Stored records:
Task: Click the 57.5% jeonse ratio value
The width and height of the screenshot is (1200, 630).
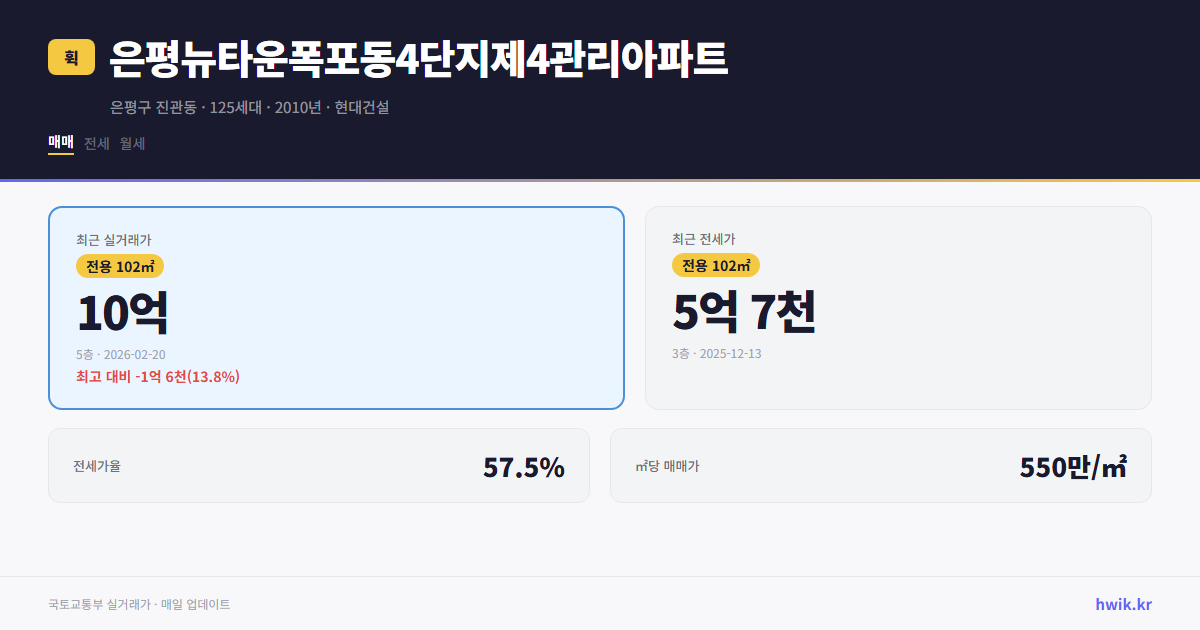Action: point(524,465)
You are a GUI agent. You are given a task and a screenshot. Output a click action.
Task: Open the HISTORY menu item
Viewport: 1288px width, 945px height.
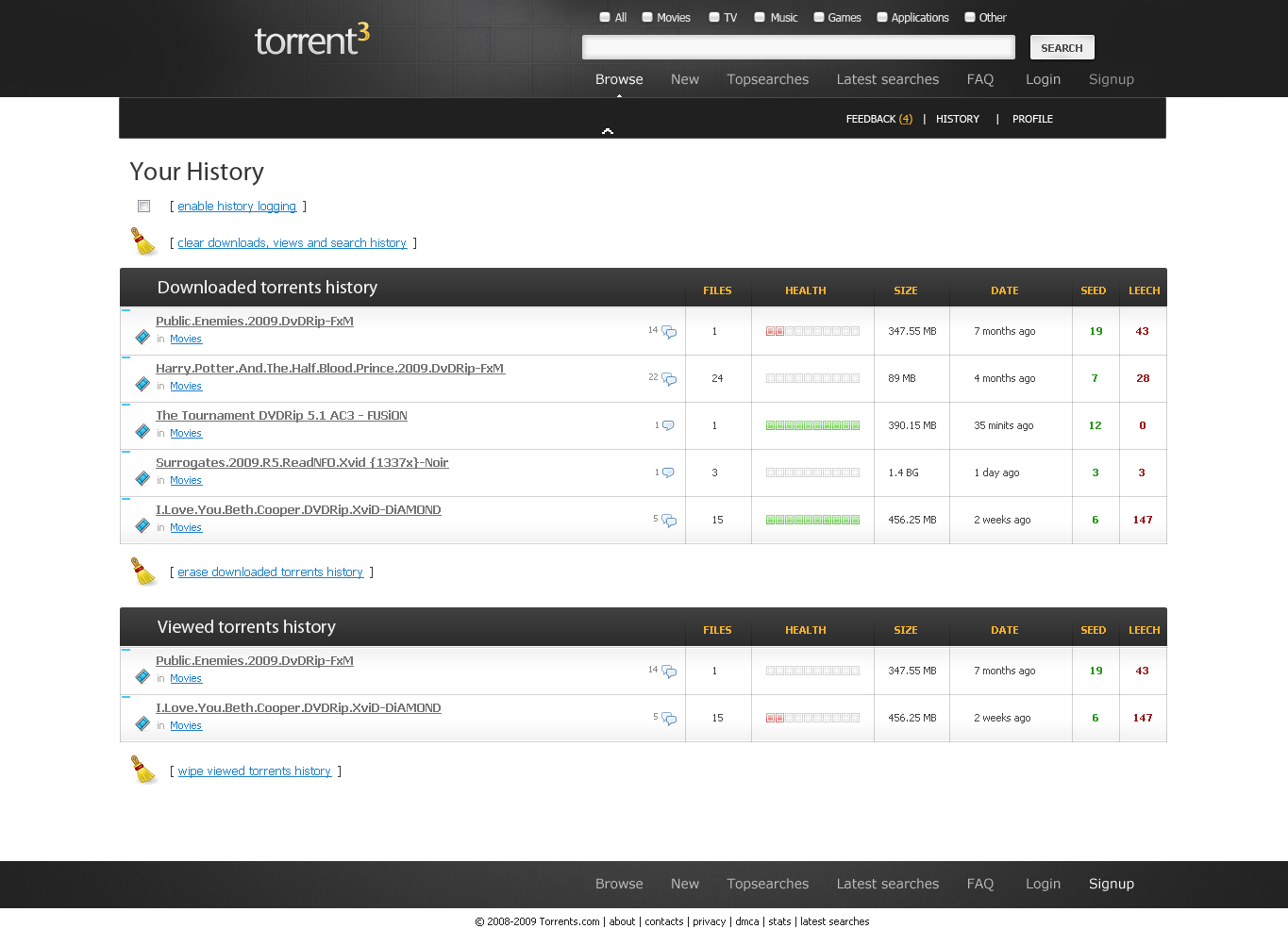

### Work instructions
Every line of the data above is to be repeated exactly; the images are to be left out.

### Task response
Task: Click the 57.5% jeonse ratio value
The width and height of the screenshot is (1200, 630).
Action: point(524,465)
You are a GUI agent. You are given a task and a screenshot. Output a click action.
Task: Open the HISTORY menu item
Viewport: 1288px width, 945px height.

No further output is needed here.